US 12,254,279 B1
Dynamic resource allocation of large language model deployments for conversational interface
Seth Cohen, Southwest Ranches, FL (US); Heather Widler, Melbourne, FL (US); John A. Torres, Kissimmee, FL (US); and John D. Doak, Tulsa, OK (US)
Assigned to HONESTY INNOVATIONS HOLDINGS, LLC, Deerfield Beach, FL (US)
Filed by Honesty Innovations Holdings, LLC, Deerfield Beach, FL (US)
Filed on May 23, 2024, as Appl. No. 18/672,689.
Int. Cl.

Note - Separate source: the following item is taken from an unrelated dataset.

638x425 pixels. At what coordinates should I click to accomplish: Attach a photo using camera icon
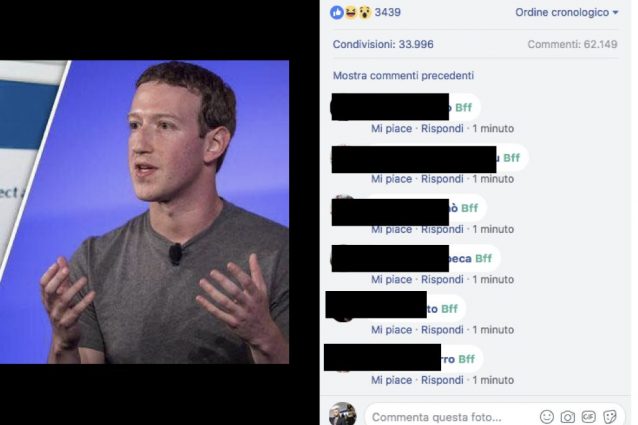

G06F 40/35 (2020.01); G06F 9/445 (2018.01)
CPC G06F 40/35 (2020.01) [G06F 9/44536 (2013.01)] 19 Claims
OG exemplary drawing
 
1. A dynamic conversation interface system, comprising:
computing hardware, including at least one processor, data storage, and input/output facilities;
wherein the computing hardware stores instructions that, when executed by the at least one processor, cause the at least one processor to implement:
a plurality of instances of a large language model (LLM) engine, wherein each LLM engine instance is configured according to a respective set of system directives;
an agent manager engine operative to instantiate and configure the instances of the LLM engine such that a first LLM engine instance is configured according to a first set of system directives, and a second LLM engine instance is configured according to a second set of system directives that is different from the first set,
wherein the first LLM engine instance has a different functional specialization from the second LLM engine instance,
wherein the first LLM engine instance and the second LLM engine instance engage in a same conversation session with a user to perform different specializations within that conversation session;
wherein the first set of system directives include directives that determine occurrence of a defined condition for instantiating the second LLM engine instance, and wherein the agent manager engine is further operative to instantiate the second LLM engine instance in response to the occurrence of the defined condition; and
wherein each LLM engine instance comprises:
a buffer memory that is operative to temporarily store recent history of a current conversation in which the LLM engine instance is engaged; and
a context window that stores a selected subset of information from the buffer memory which represents context of a defined recent portion of the current conversation.